◆ Study material:

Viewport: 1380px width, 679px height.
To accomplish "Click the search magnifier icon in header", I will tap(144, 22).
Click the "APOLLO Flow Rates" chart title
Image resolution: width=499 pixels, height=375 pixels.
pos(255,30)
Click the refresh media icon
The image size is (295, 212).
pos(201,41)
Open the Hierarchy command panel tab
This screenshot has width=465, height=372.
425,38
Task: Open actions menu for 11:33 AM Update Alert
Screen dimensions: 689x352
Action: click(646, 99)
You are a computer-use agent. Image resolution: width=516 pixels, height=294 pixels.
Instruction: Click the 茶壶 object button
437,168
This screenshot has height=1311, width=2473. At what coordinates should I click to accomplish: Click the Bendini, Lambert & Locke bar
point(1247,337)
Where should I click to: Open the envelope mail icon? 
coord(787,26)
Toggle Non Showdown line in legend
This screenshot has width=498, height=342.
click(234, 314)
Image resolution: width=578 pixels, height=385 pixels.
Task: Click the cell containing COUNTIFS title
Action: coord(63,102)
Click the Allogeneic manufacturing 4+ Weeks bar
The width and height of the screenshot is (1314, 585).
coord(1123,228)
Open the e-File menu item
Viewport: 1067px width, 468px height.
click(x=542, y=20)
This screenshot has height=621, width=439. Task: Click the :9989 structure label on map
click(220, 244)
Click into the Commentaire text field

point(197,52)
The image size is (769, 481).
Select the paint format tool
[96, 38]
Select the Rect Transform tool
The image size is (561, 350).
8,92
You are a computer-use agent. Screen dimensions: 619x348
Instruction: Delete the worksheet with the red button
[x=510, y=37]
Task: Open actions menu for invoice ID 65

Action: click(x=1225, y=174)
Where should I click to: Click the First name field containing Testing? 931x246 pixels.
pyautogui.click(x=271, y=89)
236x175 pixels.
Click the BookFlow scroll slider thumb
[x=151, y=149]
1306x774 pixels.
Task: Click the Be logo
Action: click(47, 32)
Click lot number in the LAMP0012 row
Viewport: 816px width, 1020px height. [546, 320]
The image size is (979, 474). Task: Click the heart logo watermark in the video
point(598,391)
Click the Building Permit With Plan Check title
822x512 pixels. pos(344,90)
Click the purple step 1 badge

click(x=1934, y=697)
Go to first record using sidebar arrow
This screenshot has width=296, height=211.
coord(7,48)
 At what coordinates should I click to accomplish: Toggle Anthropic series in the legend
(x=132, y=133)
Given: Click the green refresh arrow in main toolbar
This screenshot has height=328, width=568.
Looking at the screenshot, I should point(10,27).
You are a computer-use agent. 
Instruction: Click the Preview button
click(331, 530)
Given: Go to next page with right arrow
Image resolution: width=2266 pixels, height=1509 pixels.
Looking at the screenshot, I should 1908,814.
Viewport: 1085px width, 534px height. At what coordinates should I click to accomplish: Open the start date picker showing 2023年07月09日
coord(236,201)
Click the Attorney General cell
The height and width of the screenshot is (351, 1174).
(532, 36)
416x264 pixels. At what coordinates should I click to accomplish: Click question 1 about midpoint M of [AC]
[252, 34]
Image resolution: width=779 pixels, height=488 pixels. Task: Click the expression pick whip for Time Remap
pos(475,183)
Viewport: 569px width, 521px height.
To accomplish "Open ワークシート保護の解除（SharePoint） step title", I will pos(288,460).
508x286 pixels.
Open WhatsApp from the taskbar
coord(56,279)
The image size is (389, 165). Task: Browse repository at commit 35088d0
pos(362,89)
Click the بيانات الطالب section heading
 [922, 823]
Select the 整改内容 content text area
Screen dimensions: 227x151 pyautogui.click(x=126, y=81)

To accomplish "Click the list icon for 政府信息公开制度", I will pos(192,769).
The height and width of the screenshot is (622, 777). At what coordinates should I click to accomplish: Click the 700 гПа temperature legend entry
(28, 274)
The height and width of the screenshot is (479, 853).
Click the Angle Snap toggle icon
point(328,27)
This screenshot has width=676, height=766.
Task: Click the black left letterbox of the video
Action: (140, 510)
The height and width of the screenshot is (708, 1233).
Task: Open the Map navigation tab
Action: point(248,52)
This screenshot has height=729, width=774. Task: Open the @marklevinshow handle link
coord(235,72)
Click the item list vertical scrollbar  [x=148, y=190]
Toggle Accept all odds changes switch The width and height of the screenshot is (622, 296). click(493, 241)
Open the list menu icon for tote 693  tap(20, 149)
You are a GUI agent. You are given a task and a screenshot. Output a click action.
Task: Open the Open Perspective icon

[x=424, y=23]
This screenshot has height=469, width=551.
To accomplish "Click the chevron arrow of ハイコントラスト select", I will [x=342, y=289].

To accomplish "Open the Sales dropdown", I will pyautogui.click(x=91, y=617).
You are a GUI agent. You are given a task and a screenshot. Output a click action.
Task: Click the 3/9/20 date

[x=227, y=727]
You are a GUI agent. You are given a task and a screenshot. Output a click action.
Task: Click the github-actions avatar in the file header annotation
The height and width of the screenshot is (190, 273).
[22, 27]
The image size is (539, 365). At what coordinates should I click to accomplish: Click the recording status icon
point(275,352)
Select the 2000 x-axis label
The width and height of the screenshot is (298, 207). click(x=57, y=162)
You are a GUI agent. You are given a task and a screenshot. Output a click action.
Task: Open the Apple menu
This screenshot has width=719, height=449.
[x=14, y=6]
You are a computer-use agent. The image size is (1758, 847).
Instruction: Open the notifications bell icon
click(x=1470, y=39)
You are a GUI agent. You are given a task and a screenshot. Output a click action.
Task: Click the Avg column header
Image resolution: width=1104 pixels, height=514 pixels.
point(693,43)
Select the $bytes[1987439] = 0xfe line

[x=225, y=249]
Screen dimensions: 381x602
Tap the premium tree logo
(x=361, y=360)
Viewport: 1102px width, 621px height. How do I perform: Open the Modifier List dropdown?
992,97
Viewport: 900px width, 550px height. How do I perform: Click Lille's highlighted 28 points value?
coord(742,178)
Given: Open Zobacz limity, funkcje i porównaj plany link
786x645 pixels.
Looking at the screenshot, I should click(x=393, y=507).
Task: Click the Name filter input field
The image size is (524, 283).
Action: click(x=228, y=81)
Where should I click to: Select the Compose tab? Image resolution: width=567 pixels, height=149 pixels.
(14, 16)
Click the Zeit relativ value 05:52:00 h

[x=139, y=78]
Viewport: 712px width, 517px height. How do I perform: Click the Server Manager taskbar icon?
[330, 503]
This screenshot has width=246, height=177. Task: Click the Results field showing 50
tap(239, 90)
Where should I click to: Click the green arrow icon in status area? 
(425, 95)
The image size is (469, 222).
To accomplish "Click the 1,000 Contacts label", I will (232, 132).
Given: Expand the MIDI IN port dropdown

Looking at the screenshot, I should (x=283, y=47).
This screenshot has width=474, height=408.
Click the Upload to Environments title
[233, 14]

◆ Aim of the task: Among the entries above, how many lines include the word "computer"? Reply with the number only.

◆ Solution to this problem: 4